Sent from my SM-G930V using Tapatalk


----------



## Lonelylover

EveningThoughts said:


> 6 months ago you got into a heated argument.
> Is this your first major argument?
> Was the cause of that argument resolved?
> Do you both often get verbally aggressive or is this just in the last 6 months?
> 
> If my husband told me to go f*** myself I would have lost it. Not sure what I would have done, but those are nasty nasty words.
> 
> You both need to learn how to manage your verbal anger especially if your kids are witnessing any of this.
> 
> I don't know what to say about your wife's physical behaviour as it's quite upsetting. Is she even upset with herself for losing control? Has she shown signs of physical aggression in the past or is this a recent development?


We get in small fights here and there nothing huge. Seems like every time we fight I am the one who ends up apologizing and she never does, which makes me feel like she doesn't think she did anything wrong. She talks to me like I'm a kid a lot. She gets mad if I don't remember things she told me a week ago. I listen to her but I don't remember things well. The cause of the first argument was resolved. I don't honestly remember what it was about. I try to be an easy person to get along with but I feel like I'm getting pushed around a lot and I do not like that. I have never raised my hands at her ever and I never will. I stay as calm as I can during most arguments, but she keeps beating a dead horse most times and I get to the point where I just cant stand it anymore and that's when I yell.

Sent from my SM-G930V using Tapatalk


----------



## FalCod

You guys both have serious anger management problems. Whether you stay together or run from each other, that's a problem you both need to resolve if you want to be in a good marriage. My wife and I have been married for more than 25 years and have disagreed about countless things, but we've never yelled at each other, let alone cursed or hit each other. We wouldn't even treat our friends that way, let alone each other.

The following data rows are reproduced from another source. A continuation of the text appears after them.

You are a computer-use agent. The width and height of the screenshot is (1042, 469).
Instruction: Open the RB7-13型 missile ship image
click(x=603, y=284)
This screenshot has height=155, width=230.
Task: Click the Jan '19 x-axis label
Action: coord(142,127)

This is an example of why I often remind my teenager children to stay away from crazy, regardless of how superficially appealing crazy may be.


----------



## FalCod

On a more positive note, it really is something you can change. I have a good friend that used to have tantrums back in college - overturning tables, breaking things, that sort of stuff. I don't recall him ever getting violent with anyone, but he definitely raged. I don't know how he got passed it, but he's super calm now.


----------



## personofinterest

Wolfman1968 said:


> Carry a VAR on you until you can decide on your final move (divorce, whatever).


 Absolutely. Any woman who will hit you is also a woman who will accuse you of hitting her. Grown UPS can control their hands if they want to. There is no excuse for what she did. I'm not going to go into what you said because plenty of other women will be along to do that period


----------



## uhtred

Unfortunately you are at risk because police / courts are much more likely to believe a woman than a man in cases of domestic violence. You may have to break contact and leave. 

I don't know any safe way for you to stay with the risk that she could accuse you.


----------